> [What you should do] Quote the listing below word for word, leaving out the pictures.

> [Listed entries]
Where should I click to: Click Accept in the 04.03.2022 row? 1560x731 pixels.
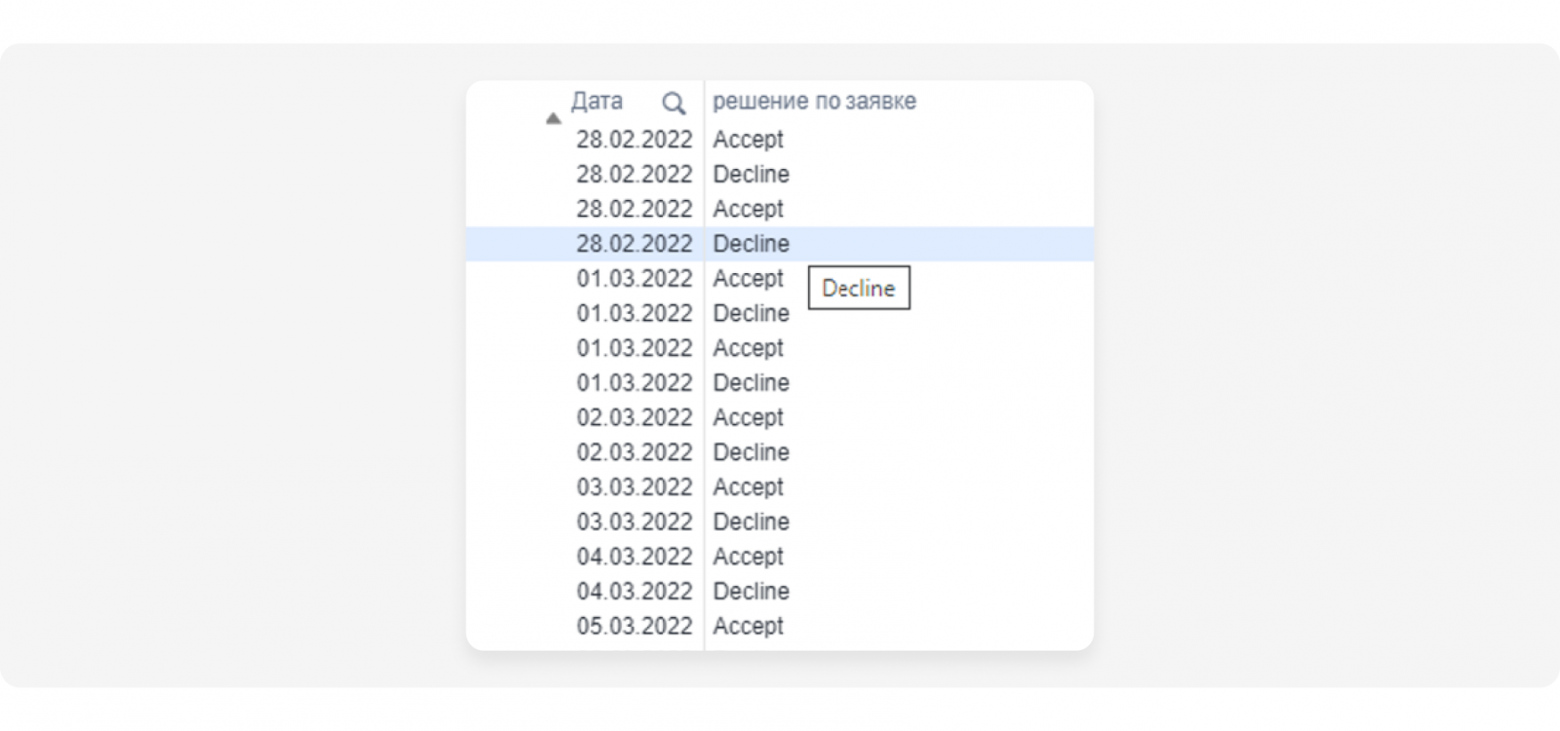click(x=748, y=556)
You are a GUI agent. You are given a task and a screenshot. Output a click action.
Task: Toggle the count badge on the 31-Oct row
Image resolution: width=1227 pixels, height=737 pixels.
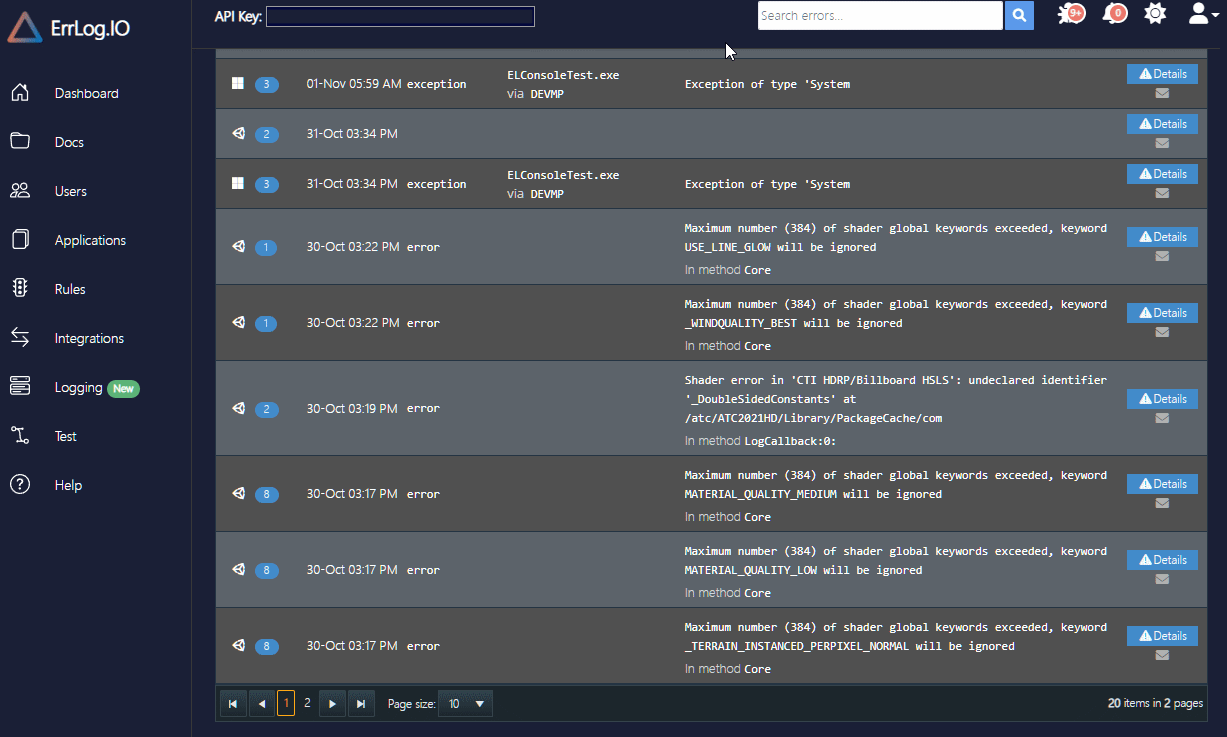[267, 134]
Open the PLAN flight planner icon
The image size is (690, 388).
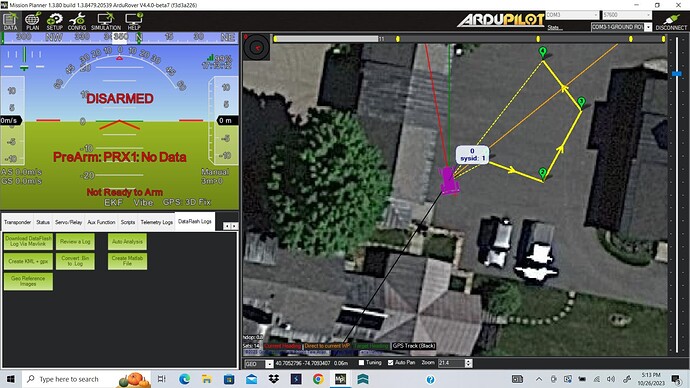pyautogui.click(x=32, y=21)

> [Task response]
Where should I click to: Click Accept in the 04.03.2022 row? 1560x731 pixels.
click(x=748, y=556)
You are a GUI agent. You are given a task and a screenshot. Output a click action.
Task: Toggle the count badge on the 31-Oct row
Image resolution: width=1227 pixels, height=737 pixels.
[267, 134]
Open the PLAN flight planner icon
The image size is (690, 388).
pyautogui.click(x=32, y=21)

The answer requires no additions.